SEOUL • Techies looking to build their own top-of-the-line personal computer might want to wait for a few more weeks.
This is because Samsung will launch its latest 950 Pro SSD (solid state drive), touted to be the fastest consumer-grade SSD in the world, next month.
The 950 Pro series has a read speed of up to 2,500 MBps (megabytes per second) and write speeds of up to 1,500 MBps.
DRIVING UP DEMAND
SSD vendors are today pushing the envelope in three directions simultaneously - innovating in reliability, lower costs and performance. Performance for low- cost, high-reliability drives are already very satisfactory for all but the most demanding consumers.
MR MICHAEL TAN, director of Convergent Systems, a major distributor of IT products here
These specifications are over four times faster than those of last year's 850 Pro models from Samsung, which have read speeds of up to 520 MBps and write speeds of 550 MBps.
The speed boost is due to the use of the NVMe (Non-Volatile Memory Express) interface on the new drives.
NVMe, which is capable of offering higher bandwidth for data, is a step up from the AHCI (Advanced Host Controller Interface) technology used in the majority of older SSDs.
AHCI was developed by Intel way back in 2004. It was designed for regular spinning hard drives and not SSDs. On the other hand, NVMe was designed specifically for SSDs.
SSDs contain no moving parts and typically use Nand flash memory for data storage. This type of storage technology does not require power to manage data - a departure from the magnetic storage technology used in traditional hard disc drives.
Though significantly cheaper, HDDs use electromechanical disks, which are prone to physical shocks, and are limited by the speed of the spinning disks to store data.
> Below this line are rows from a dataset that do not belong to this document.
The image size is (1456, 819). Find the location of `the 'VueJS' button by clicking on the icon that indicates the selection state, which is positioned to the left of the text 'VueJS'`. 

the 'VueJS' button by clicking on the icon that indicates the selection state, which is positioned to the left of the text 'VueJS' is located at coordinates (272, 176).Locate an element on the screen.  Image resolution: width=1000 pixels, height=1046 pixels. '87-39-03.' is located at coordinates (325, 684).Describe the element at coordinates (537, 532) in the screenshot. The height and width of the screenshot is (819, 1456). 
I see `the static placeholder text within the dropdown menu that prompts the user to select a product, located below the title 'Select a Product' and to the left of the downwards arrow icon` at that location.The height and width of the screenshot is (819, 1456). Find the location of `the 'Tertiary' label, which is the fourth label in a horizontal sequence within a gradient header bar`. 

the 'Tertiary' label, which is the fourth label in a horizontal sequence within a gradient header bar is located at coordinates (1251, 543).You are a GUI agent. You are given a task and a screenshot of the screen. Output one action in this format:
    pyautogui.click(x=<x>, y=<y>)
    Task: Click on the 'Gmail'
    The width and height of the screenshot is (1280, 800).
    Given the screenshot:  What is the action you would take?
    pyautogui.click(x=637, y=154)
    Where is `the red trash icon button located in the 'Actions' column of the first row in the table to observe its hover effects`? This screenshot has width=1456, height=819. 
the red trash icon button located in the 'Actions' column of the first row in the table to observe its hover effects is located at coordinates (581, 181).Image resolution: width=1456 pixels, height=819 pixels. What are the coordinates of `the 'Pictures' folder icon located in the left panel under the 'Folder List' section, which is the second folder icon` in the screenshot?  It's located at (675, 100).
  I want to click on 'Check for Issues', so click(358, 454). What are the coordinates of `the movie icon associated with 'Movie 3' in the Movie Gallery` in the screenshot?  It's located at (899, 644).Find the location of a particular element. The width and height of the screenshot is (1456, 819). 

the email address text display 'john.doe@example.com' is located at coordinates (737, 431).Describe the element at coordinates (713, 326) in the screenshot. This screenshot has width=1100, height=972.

As NVMe is relatively new, it is supported only by a handful of motherboards. It is supported by the newer motherboards designed for the newly launched Intel Skylake processors.
The combination of NVMe and Samsung's 3D V-Nand (Vertical Nand), along with the newer and smaller M.2 2280 form factor, makes Samsung's 950 Pro series the fastest and smallest in its class.
The lower energy consumption of the drives and the M.2 standard also makes the drives a better fit for ultrabooks. The 950 Pro will be available in 512 gigabyte (GB) and 256GB storage capacities.
The drives will also be cheaper than their rivals.
For instance, Intel's NVMe SSD 750 is priced at about US$400 (S$565) for the 400GB version.
The 256GB and 512GB versions of the new Samsung SSDs are priced at US$199.99 and US$349.99, respectively.
Locally, the 256GB unit is priced at $369, while the 512GB version will retail at $599.
The drives will come with a five- year limited warranty, and a 1TB version will be released next year.
The warranty covers up to 200 terabytes of data written (TBW) on the 256GB model, and 400TBW for the 512GB model.
All this should lead to a larger demand for SSDs, which are currently used by mostly hardcore enthusiasts due to their high cost.
"SSD vendors are today pushing the envelope in three directions simultaneously - innovating in reliability, lower costs and performance," said Mr Michael Tan, director of Convergent Systems, a major distributor of IT products here.
"Performance for low-cost, high-reliability drives are already very satisfactory for all but the most demanding consumers.
"But in a couple of years down the road, there would be significant demand for even higher performance, and technology debuted in Samsung's new drives would be found in mainstream drives at a much lower price level."